U.S. Auto Sales Fall 6.3% in November, but Toyota (+4.4%) and Kia (+2.7%) Break Away as EV Demand Crashes

The American car market finished November on a noticeably heavier foot, slipping 6.3 percent year-over-year as shoppers pushed back against higher prices, fading federal EV incentives, and the general fatigue of a long, expensive buying cycle. What looked like a temporary October cooldown has now stretched into a clear trend: retail demand is thinning, and the industry is being forced to rethink what “electrification” realistically means for mainstream buyers.

And yet, in the middle of the slowdown, two brands—Toyota and Kia—managed to carve out momentum where almost no one else could.

Toyota Finds Traction Where the Market Can’t

Toyota didn’t just dodge the downturn; it stepped cleanly over it.
The brand climbed 4.4 percent, pushed forward by two currents: a surge in hybrid demand and the sudden return of inventory for a few key SUVs.

The most astonishing movement came from the 4Runner, which shot up a scarcely believable 3325 percent as supply finally stabilized. The Grand Highlander (+73.1%), Crown (+85.2%), and Highlander (+7.8%) carried the momentum, painting a clear picture of what buyers were actually walking into showrooms to purchase.

Toyota’s EVs continued to lag, but the company has something other automakers would kill for right now: a hybrid portfolio so strong that nearly 44 percent of its U.S. volume came from vehicles that require no charging cables, no tax credits, and no excuses. In a month when shoppers scrutinized every extra dollar, that mattered.

Kia Extends Its Hot Streak

Kia wasn’t supposed to be the brand writing a five-month stretch of gains in a declining market, but that’s exactly what happened.
November brought another 2.7 percent climb, thanks to a product mix that landed squarely where U.S. buyers are migrating: crossovers, budget-friendly powertrains, and hybrids.

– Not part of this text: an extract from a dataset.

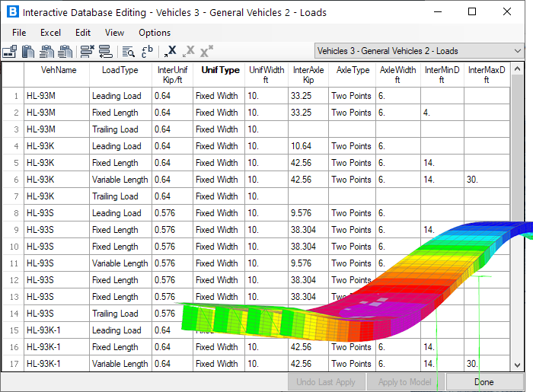Click the insert rows icon with arrow
This screenshot has height=392, width=533.
click(106, 51)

The numbers make the story obvious:

  • Niro: +222%
  • Seltos: +66.4%
  • Sportage: +12.4%
  • Carnival: +49.5%

EV6 and EV9 took heavy hits, but the rest of the showroom picked up the slack with surprising ease. Kia is now cruising toward its third straight annual U.S. sales record, something even historically dominant brands can’t claim right now.

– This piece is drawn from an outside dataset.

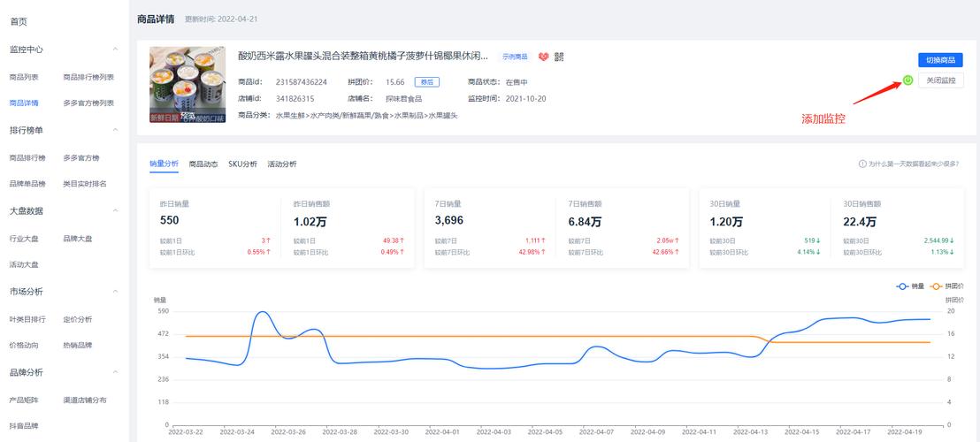Click the 切换商品 button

Ford Ends Its Winning Streak, and EVs Lead the Slide

Ford didn’t collapse—it dipped 0.7 percent—but the fine print is where the real story sits.
After eight straight months of growth, the Blue Oval felt the weight of the market shift harder than expected, mainly because its EV lineup buckled.

The F-150 Lightning fell 72 percent, the Mustang Mach-E dropped 49 percent, and Ford’s total BEV volume was cut to nearly a third of what it was last year. It was the sharpest single-month decline Ford has reported in its EV program’s short history.

Hybrids, however, told a different tale.
Demand for the F-150 Hybrid, Maverick Hybrid, and Escape Hybrid pushed the company’s hybrid sales up 14 percent, underscoring the same pattern Toyota and Kia benefited from: buyers want efficiency, but they aren’t ready for plugs and charging schedules.

Ford’s gas lineup had its own bright spots. The Mustang (+78.6%), Maverick (+43.3%), Explorer (+41.5%), and Ranger (+35.8%) all performed well enough to keep the brand essentially flat for the month.

Honda Takes the Toughest Hit

If Toyota and Kia were the exceptions, Honda was the cautionary tale.
The brand dropped 17 percent, the steepest decline among major players that report monthly numbers. Honda pointed to semiconductor shortages—specifically at supplier Nexperia—which tightened production and left dealers with thinner lots heading into a critical selling period.

That shortage showed up in the sheet metal:

  • CR-V: –14.5%
  • HR-V: –14.1%
  • Accord: –9.1%
  • Odyssey: –17.3%
  • Prologue EV: –86.8%

Even the Civic, normally one of Honda’s most resilient models, slipped 5.5 percent. Acura fared slightly better but still finished in the red.

Hyundai Slows, but Its Hybrids Hit a Record

Hyundai slid 2.3 percent, but the headline wasn’t the loss—it was how sharply the company’s hybrid lineup accelerated. Hyundai reported a 42 percent jump in hybrid volume, its strongest month ever.
The Tucson, Santa Fe, and Palisade all posted double-digit gains, proving once again that crossovers + hybrids = the formula the U.S. market currently wants.

EVs, meanwhile, faltered:

  • Ioniq 5: –59%
  • Ioniq 6: –56.4%

But like Kia, Hyundai remains on track to set a record annual sales total in 2025.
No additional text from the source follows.